Stored records
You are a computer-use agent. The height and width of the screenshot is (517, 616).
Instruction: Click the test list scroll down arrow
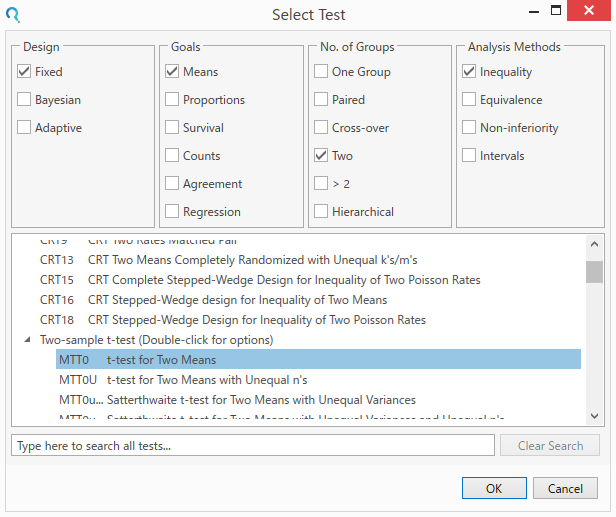pos(594,415)
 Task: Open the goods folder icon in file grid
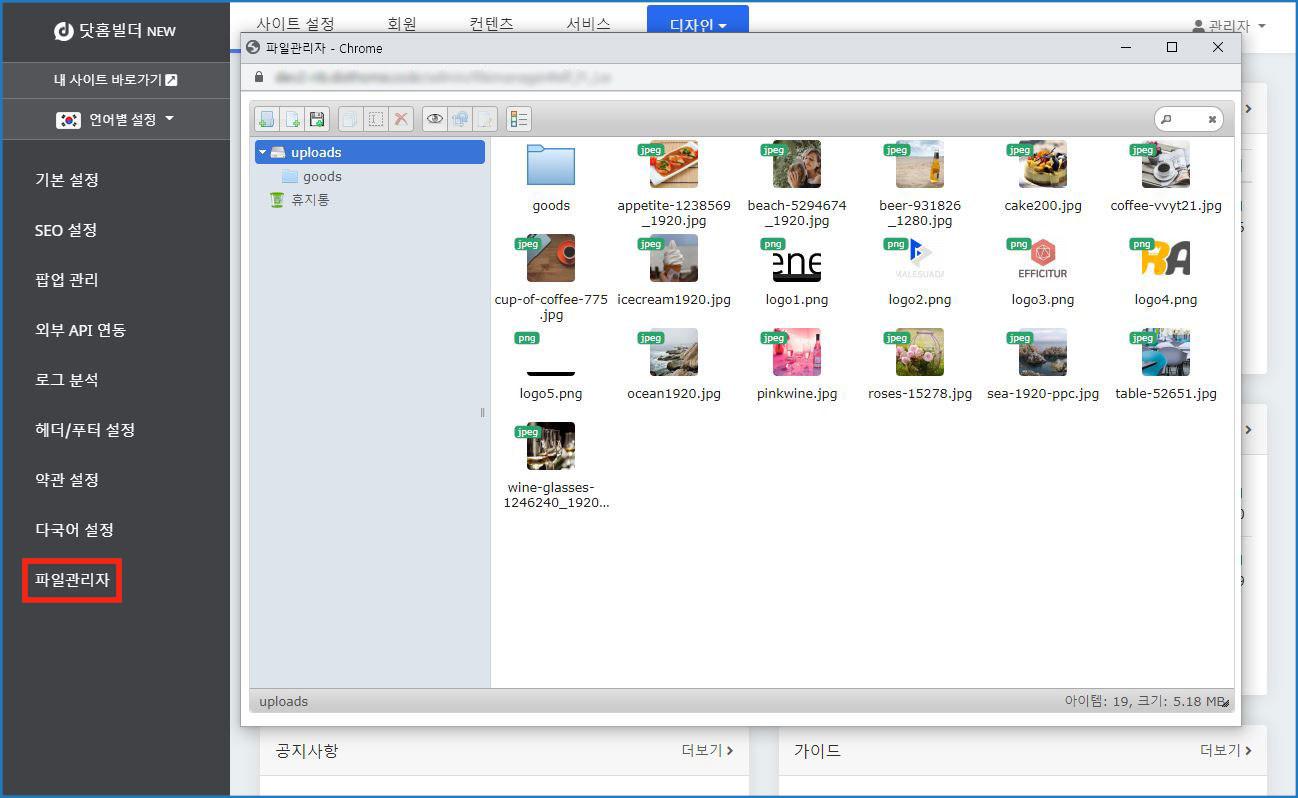coord(550,166)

§ WHAT THIS TASK INVOLVES:
Every entry above should be printed again exactly, except for the pictures.

§ RESULT OF THIS TASK:
You are a computer-use agent. The height and width of the screenshot is (517, 616).
Instruction: Click the test list scroll down arrow
pos(594,415)
 Task: Open the goods folder icon in file grid
coord(550,166)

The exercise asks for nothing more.